By way of introduction to the prophet Ezekiel, listen to what was written about him by Elie Wiesel, Auschwitz survivor and Nobel Peace Prize Winner,

No prophet was endowed with such vision—no other vision was as extreme.  No man has shed such light on the future, for no other light was as forceful in tearing darkness apart.  But, then, no one had ever seen such darkness, the total darkness that precedes the breaking of the dawn. . . .

When he is harsh, he seem pitiless; when he is kind, his graciousness spills over. . . .

It is enough to follow his gaze to be uplifted by the hope it conjures.  Look when he orders you to do so, and you will be rewarded by the conviction that hope is forever founded and forever justified.  Listen to his words, to his voice, and you will feel strong—stronger than death, more powerful than evil.

So, with that incredible introduction, hear now these words from the prophet Ezekiel:

Ezekiel 11:14-25

Then the word of the Lord came to me:

Mortal, your kinsfolk, your own kin,
your fellow exiles, the whole house of Israel, all of them,
are those of whom the inhabitants of Jerusalem have said,
“They have gone far from the Lord; to us this land is given for a possession.”

Therefore say:
Thus says the Lord God:

Though I removed them far away among the nations,
and though I scattered them among the countries,
yet I have been a sanctuary to them for a little while
in the countries where they have gone.

Therefore say:
Thus says the Lord God:
I will gather you from the peoples,
and assemble you out of the countries where you have been scattered,
and I will give you the land of Israel.
When they come there,
they will remove from it all its detestable things and all its abominations.
I will give them one heart, and put a new spirit within them;
I will remove the heart of stone from their flesh and give them a heart of flesh,
so that they may follow my statutes and keep my ordinances and obey them.
Then they shall be my people, and I will be their God.
But as for those whose heart goes after their detestable things and their abominations,
I will bring their deeds upon their own heads, says the Lord God.

Then the cherubim lifted up their wings, with the wheels beside them;
and the glory of the God of Israel was above them.
And the glory of the Lord ascended from the middle of the city,
and stopped on the mountain east of the city.
The spirit lifted me up and brought me in a vision by the spirit of God into Chaldea,
to the exiles.
Then the vision that I had seen left me.
And I told the exiles all the things that the Lord had shown me.

For the Word of God in scripture,

For the Word of God among us,

For the Word of God within us,

Thanks be to God.


When the nation of Judah was defeated by the Babylonian armies of King Nebuchadnezzar and many of the people were taken into exile, their faith was shaken.  How could they trust in the promises of God if God had failed them so?

Have you ever asked that question?  I suppose many of you have at some dark point in your life.

[INFORMATION SUPPLIED]
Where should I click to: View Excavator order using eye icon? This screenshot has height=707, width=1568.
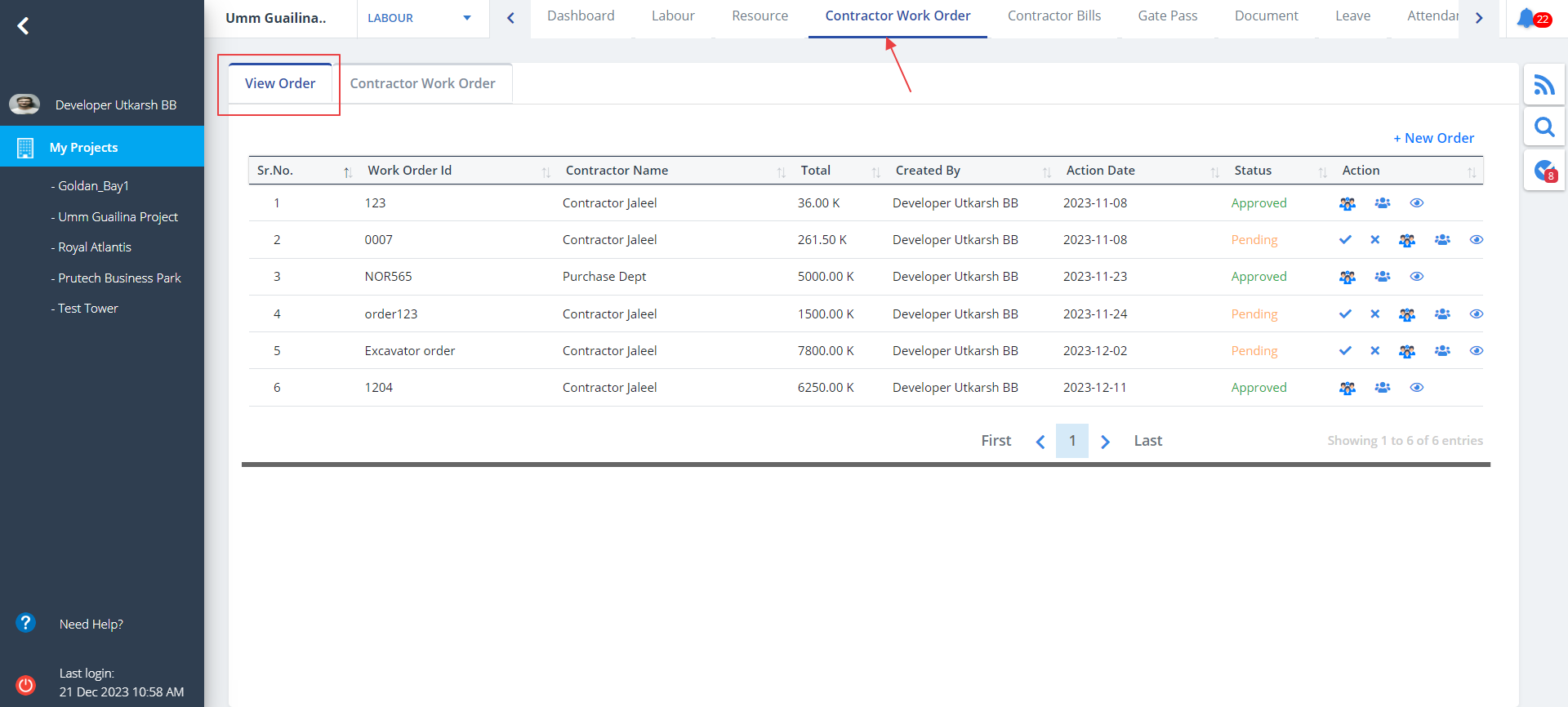1476,351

[WORK TO COMPLETE]
(1) In the sermon on Ezekiel, where did the glory of the Lord stop after it ascended from the middle of the city?
(2) Write the next part of the sermon on Ezekiel, beginning after its final sentence.

[ANSWERS TO THE EXERCISE]
(1) On the mountain east of the city.

(2)
You see, God had made so many promises.  To Abraham and Sarah there was the promise that they would become a great nation and that their descendants would live upon the land.  When this Promised Land was settled, it was to be an insurance against slavery and occupation, a way for the people to provide for themselves, and to be free, living good lives.  The promise had come to David and his descendants that they would occupy the throne in Jerusalem forever, ensuring peace and security to the people.

And, yet, here they found themselves—defeated, occupied, their land ruined, their people exiled.  As the psalm says, they sat by the waters of Babylon and cried.  How could they trust in the promises of God if God had failed them so?

In the midst of this crisis, the prophet Ezekiel spoke a vision he had received from God.  He saw strange beasts, driving wheels within wheels, forming a flaming chariot.  And on the chariot sat a throne and on the throne a form like a human form but made of fire and light.  And everything was bathed in the splendid colors of the rainbow.

This wild and fantastical image conveyed a powerful message—God was on the move.  God could not contained by the land of Israel or the Temple in Jerusalem.  No, God remained with the people, in the exile, in Babylon where they wept.  But, not only was God present with them, God was working on their restoration.

This was a radically new vision of who God is, which spoke to the current needs of the traumatized people.  But the message went further.

Ezekiel also claimed that God was responsible for all the suffering the people had endured.  God had brought the evil upon them as a way of punishing them for their unrighteousness.

Of course this idea sounds quite harsh to us, for it is.  This is not the theory of evil and suffering that Jesus teaches us in the New Testament.

Ezekiel, you see, was traumatized and part of a traumatized generation.

Last autumn I read Holy Resilience: The Bible’s Traumatic Origins by David M. Carr.  It’s a good book, which explores the Bible through the lens of trauma theory, in particular looking for the ways that post-traumatic stress disorder may have impacted the authors of the text.  This is a fascinating idea, and most clearly apparent in the prophet Ezekiel

David Carr explains that by claiming that God was responsible for the suffering of the people, “Ezekiel offered his contemporaries a way to make sense of what had happened to them.  It allowed them to interpret Jerusalem’s destruction and the exile in a way that left [God] in control, a way that did not assume [God] was powerless or did not care.”

Yet, in the process of making this claim, which we might perceive as harsh, Ezekiel also helped lay the groundwork for a new understanding of God and the covenant to develop.  From Ezekiel we hear God speak the powerful words, “You shall be my people, and I will be your God.”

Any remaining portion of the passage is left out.